Tradescantia longipes, commonly known as the wild crocus (although it is not closely related to plants in the genus Crocus), is a perennial herbaceous plant in the dayflower family. It is found only in the Ozark Mountains of southern Missouri and northern Arkansas in the Midwest United States. A spring blooming species, its flowers can be observed from April to May, typically in its preferred habitat of wooded slopes on rocky hillsides. While most other members of the genus in North America have stems reaching at least a few inches above the soil, the flowering shoots of Tradescantia longipes are borne essentially at ground level. This character is shared with some individuals of Tradescantia hirsuticaulis and Tradescantia virginiana, two closely related species, although both typically have obvious stems. Regardless, Tradescantia longipes can be distinguished from the former with its longer pedicels and bracts without fine hairs, and from the latter by the presence of at least some glandular hairs on the sepals. Furthermore, Tradescantia longipes is a tetraploid, meaning it has four sets of chromosomes, while Tradescantia hirsuticaulis is diploid with only two sets. Tradescantia virginiana occurs in both diploid and tetraploid forms, although it is consistently tetraploid where its range overlaps with Trandescantia longipes.

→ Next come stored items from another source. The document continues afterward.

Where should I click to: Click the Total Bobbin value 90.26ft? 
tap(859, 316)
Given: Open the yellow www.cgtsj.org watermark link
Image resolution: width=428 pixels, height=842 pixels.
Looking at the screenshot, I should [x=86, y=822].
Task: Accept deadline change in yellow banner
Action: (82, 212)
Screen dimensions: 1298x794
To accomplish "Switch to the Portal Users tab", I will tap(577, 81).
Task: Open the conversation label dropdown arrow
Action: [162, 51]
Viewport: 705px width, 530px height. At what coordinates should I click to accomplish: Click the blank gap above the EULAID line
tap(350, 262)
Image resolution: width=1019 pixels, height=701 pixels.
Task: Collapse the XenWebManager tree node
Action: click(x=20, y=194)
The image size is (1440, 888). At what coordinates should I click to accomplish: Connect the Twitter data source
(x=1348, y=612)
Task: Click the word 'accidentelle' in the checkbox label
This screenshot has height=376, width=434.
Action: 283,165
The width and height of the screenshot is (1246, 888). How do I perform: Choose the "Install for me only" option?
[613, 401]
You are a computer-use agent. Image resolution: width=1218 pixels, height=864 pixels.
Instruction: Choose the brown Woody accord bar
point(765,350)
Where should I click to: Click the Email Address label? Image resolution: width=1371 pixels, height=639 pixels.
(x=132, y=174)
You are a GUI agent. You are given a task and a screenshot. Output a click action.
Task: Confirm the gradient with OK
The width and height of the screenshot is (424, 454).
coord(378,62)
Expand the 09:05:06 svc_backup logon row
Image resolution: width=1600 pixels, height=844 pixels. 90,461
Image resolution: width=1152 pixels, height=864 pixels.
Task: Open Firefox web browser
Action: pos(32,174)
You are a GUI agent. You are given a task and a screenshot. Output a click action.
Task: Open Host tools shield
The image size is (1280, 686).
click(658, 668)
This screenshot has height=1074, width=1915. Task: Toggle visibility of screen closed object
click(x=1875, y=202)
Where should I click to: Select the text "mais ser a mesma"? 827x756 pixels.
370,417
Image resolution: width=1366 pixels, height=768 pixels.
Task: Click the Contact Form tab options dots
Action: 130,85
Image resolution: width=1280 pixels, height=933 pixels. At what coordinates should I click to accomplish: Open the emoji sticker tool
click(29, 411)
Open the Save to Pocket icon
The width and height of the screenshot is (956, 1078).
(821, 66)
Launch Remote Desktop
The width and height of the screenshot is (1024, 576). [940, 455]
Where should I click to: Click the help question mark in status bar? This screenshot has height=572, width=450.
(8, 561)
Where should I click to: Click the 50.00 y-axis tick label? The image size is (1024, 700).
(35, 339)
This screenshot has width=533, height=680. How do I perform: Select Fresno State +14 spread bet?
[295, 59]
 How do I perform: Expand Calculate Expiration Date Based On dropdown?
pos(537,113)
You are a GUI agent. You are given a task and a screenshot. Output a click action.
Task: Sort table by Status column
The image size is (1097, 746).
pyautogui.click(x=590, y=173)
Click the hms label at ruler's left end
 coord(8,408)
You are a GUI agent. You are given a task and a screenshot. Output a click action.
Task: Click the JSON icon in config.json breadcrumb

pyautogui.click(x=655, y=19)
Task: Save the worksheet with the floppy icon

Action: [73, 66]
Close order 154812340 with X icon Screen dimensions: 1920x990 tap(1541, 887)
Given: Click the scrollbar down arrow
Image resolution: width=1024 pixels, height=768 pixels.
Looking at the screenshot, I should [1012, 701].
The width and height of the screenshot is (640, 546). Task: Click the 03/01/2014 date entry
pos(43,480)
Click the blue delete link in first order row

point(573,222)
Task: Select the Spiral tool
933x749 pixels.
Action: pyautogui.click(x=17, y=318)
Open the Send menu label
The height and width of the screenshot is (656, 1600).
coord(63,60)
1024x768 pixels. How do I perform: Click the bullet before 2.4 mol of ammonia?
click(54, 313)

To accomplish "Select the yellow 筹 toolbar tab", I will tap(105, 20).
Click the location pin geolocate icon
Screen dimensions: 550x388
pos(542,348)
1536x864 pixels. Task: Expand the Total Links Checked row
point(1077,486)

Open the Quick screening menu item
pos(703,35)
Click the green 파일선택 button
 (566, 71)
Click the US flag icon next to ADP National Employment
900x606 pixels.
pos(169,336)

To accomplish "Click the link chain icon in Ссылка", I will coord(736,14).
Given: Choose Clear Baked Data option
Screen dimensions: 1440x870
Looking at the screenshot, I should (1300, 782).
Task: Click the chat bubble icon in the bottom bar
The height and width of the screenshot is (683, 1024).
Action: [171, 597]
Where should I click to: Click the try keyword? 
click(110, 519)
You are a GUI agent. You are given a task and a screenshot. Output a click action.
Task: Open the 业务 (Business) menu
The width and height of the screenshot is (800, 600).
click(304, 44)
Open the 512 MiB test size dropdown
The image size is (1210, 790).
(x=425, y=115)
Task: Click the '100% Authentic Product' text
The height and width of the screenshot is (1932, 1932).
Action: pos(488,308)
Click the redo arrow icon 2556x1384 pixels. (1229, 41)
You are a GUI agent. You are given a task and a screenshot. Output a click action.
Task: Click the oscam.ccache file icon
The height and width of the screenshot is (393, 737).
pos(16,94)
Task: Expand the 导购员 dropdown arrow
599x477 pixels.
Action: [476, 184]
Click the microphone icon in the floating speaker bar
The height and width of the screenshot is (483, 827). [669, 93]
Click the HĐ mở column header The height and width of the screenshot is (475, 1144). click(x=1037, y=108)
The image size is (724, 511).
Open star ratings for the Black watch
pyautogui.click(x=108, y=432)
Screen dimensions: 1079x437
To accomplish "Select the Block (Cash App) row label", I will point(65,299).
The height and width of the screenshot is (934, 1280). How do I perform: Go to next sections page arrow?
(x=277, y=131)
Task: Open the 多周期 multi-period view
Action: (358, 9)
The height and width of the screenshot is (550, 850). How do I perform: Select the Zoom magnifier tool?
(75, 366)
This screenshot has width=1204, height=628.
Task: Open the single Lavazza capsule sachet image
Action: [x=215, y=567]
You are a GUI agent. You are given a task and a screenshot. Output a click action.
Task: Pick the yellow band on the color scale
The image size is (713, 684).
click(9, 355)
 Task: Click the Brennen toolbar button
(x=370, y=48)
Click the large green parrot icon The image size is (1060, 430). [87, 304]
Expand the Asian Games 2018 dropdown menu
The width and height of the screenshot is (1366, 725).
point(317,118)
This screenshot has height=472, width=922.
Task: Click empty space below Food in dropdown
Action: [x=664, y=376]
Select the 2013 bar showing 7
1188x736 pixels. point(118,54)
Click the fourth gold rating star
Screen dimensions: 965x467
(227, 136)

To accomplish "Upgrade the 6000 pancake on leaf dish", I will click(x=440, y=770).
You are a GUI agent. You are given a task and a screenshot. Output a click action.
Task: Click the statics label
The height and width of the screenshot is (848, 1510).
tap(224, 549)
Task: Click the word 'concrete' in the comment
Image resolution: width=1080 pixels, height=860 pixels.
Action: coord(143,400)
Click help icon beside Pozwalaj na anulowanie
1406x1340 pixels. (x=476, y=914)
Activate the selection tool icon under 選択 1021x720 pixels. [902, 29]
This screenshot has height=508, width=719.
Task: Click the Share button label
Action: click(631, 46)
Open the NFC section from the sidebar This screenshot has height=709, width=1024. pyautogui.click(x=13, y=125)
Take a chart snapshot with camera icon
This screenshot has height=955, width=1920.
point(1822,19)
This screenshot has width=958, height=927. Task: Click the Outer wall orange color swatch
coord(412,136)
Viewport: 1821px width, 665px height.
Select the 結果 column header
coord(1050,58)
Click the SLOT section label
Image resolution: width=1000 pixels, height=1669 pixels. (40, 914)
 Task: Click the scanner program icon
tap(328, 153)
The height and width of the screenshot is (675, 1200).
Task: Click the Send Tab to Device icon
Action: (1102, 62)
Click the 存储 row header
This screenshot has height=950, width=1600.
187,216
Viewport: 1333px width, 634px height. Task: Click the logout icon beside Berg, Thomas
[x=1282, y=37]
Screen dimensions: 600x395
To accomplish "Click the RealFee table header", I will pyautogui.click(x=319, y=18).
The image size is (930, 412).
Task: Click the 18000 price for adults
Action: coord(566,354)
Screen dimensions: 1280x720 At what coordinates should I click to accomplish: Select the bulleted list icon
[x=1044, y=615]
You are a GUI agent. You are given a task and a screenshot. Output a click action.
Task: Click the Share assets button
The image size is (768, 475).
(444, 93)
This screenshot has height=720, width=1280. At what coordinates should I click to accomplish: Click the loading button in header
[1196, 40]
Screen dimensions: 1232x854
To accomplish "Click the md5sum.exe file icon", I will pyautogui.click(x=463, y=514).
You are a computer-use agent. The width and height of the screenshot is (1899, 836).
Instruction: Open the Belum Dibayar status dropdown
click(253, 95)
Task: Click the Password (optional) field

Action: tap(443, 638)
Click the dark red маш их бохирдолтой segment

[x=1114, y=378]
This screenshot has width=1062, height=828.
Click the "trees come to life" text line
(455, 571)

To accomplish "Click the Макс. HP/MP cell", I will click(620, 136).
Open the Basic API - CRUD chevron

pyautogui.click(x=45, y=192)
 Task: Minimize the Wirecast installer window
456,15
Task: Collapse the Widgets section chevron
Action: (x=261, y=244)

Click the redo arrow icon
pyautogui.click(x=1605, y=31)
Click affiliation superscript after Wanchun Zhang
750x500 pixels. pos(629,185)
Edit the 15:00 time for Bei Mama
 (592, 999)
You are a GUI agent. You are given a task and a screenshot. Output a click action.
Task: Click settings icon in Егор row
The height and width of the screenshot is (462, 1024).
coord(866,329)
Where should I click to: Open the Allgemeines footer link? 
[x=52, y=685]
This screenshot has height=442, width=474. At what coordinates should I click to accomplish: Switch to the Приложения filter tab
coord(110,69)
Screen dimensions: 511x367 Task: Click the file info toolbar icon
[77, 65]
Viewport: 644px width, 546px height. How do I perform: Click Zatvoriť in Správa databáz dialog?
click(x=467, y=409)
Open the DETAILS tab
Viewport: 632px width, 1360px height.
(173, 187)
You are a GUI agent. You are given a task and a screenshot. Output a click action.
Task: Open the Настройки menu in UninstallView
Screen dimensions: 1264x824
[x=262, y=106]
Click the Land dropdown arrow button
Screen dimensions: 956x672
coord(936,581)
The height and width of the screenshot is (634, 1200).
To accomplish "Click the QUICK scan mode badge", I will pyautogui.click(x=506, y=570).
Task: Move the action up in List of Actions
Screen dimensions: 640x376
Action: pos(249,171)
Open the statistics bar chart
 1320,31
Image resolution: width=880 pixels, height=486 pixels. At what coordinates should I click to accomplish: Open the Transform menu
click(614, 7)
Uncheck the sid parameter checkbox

A phylogenetic study based on the chloroplast DNA regions of trnL-trnF and rpL16, two commonly used gene regions for determining relationships, was unable to convincingly resolve the recent history of the evolution of Tradescantia longipes, but does suggest that it is closely related to the "erect Tradescantia" (series Virginianae), which includes most of the other North American species.

Tradescantia longipes can be grown as an ornamental plant for its showy flowers. It is considered especially suitable in rock gardens or native plant gardens, but may be grown in most situations so long as partial shade is provided. It is considered tolerant of nutrient poor soils, but prefers soils that are acidic, medium-moist, and well-drained. The plants grow in clumps that can be divided as desired. The leaves tend to die back after flowering ceases, and it is thus recommended that the plant be cut back to encourage new growth and potential re-flowering in the autumn.